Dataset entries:
Begin

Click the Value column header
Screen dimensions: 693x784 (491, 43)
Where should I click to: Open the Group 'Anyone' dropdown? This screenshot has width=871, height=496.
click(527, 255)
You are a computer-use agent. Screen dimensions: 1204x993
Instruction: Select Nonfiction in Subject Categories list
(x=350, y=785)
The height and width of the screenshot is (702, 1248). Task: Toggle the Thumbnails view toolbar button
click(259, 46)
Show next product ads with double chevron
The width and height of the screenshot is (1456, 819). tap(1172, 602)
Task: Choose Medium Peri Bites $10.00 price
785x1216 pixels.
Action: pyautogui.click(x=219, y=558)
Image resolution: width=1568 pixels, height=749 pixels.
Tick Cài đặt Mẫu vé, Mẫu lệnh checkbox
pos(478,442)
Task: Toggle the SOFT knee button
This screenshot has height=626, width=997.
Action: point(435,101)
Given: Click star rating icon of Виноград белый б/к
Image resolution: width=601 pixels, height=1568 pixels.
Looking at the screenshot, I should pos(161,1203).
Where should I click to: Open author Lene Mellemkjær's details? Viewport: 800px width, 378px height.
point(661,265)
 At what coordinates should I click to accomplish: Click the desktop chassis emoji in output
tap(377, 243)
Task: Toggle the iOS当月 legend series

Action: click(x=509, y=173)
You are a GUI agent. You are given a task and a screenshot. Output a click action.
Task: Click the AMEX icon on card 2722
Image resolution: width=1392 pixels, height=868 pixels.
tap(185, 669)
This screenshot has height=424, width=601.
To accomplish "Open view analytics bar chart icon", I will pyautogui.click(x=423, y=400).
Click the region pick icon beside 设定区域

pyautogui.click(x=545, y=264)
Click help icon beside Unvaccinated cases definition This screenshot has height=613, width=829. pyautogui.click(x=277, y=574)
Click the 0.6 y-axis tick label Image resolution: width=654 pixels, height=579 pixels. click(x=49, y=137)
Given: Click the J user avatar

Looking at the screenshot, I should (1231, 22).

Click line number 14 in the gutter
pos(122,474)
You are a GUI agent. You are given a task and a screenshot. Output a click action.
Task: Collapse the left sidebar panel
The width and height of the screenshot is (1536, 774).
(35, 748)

End

Stated goal: Reproduce the rows above verbatim, from the line with "Given: Click the J user avatar" through the end of the rows.

Response below:
Given: Click the J user avatar

Looking at the screenshot, I should (1231, 22).

Click line number 14 in the gutter
pos(122,474)
You are a GUI agent. You are given a task and a screenshot. Output a click action.
Task: Collapse the left sidebar panel
The width and height of the screenshot is (1536, 774).
(35, 748)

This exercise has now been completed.